> Task to carry out
Quote exactly the lines spanning from the top of the data below to the line that contains "You are a computer-use agent. Image", including both.

Top of Material to process

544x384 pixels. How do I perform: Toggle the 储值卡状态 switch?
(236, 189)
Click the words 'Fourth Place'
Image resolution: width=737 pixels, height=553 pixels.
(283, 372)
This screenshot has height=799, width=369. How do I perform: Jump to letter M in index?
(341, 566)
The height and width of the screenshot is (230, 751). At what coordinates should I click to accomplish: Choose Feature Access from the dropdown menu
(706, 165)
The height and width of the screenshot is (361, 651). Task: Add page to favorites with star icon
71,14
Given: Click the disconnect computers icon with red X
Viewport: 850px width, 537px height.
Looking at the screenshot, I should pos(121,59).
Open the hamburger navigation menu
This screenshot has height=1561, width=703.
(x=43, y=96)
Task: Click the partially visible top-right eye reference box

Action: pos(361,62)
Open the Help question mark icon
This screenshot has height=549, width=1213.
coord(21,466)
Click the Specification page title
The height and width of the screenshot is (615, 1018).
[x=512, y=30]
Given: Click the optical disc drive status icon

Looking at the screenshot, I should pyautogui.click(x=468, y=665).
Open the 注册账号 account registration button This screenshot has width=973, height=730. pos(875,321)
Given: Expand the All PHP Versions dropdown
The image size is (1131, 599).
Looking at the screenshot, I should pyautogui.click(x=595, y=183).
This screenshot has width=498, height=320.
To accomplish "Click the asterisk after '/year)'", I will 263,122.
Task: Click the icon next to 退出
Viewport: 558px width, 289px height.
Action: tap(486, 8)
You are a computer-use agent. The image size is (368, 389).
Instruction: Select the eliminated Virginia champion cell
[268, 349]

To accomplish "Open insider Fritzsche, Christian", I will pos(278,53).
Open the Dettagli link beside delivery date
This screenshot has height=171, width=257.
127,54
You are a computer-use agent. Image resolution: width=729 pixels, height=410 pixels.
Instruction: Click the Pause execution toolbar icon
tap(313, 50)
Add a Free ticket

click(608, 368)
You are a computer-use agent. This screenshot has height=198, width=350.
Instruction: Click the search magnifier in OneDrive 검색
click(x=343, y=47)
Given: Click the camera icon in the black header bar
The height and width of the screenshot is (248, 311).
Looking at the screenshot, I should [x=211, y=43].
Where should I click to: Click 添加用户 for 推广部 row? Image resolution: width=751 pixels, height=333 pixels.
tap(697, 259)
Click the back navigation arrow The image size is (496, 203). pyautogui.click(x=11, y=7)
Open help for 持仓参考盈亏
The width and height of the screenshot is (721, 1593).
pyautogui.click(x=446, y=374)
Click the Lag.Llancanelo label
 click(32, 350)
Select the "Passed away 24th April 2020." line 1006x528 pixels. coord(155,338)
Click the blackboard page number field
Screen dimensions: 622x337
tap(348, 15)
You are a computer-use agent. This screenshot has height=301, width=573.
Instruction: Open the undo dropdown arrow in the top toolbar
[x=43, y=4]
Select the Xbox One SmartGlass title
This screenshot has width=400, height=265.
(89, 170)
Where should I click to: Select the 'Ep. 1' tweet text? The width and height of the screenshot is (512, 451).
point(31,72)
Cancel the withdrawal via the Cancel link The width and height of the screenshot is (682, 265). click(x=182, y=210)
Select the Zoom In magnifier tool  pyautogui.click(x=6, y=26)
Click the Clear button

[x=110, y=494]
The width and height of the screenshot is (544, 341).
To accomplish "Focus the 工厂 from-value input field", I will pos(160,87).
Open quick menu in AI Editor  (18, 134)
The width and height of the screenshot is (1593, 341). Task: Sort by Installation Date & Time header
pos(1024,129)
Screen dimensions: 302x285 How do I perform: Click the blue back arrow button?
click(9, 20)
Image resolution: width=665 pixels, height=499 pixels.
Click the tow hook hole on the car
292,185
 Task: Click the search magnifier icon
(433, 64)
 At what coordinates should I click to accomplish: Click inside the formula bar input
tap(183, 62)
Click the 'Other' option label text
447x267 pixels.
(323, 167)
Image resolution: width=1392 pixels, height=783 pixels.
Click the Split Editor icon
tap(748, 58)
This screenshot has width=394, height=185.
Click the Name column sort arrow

Bottom of Material to process

> Response below
544x384 pixels. How do I perform: Toggle the 储值卡状态 switch?
(236, 189)
Click the words 'Fourth Place'
Image resolution: width=737 pixels, height=553 pixels.
(283, 372)
This screenshot has height=799, width=369. How do I perform: Jump to letter M in index?
(341, 566)
The height and width of the screenshot is (230, 751). At what coordinates should I click to accomplish: Choose Feature Access from the dropdown menu
(706, 165)
The height and width of the screenshot is (361, 651). Task: Add page to favorites with star icon
71,14
Given: Click the disconnect computers icon with red X
Viewport: 850px width, 537px height.
Looking at the screenshot, I should pos(121,59).
Open the hamburger navigation menu
This screenshot has height=1561, width=703.
(x=43, y=96)
Task: Click the partially visible top-right eye reference box

Action: pos(361,62)
Open the Help question mark icon
This screenshot has height=549, width=1213.
coord(21,466)
Click the Specification page title
The height and width of the screenshot is (615, 1018).
[x=512, y=30]
Given: Click the optical disc drive status icon

Looking at the screenshot, I should pyautogui.click(x=468, y=665).
Open the 注册账号 account registration button This screenshot has width=973, height=730. pos(875,321)
Given: Expand the All PHP Versions dropdown
The image size is (1131, 599).
Looking at the screenshot, I should pyautogui.click(x=595, y=183).
This screenshot has width=498, height=320.
To accomplish "Click the asterisk after '/year)'", I will 263,122.
Task: Click the icon next to 退出
Viewport: 558px width, 289px height.
Action: tap(486, 8)
You are a computer-use agent. The image size is (368, 389).
Instruction: Select the eliminated Virginia champion cell
[268, 349]

To accomplish "Open insider Fritzsche, Christian", I will pos(278,53).
Open the Dettagli link beside delivery date
This screenshot has height=171, width=257.
127,54
You are a computer-use agent. Image resolution: width=729 pixels, height=410 pixels.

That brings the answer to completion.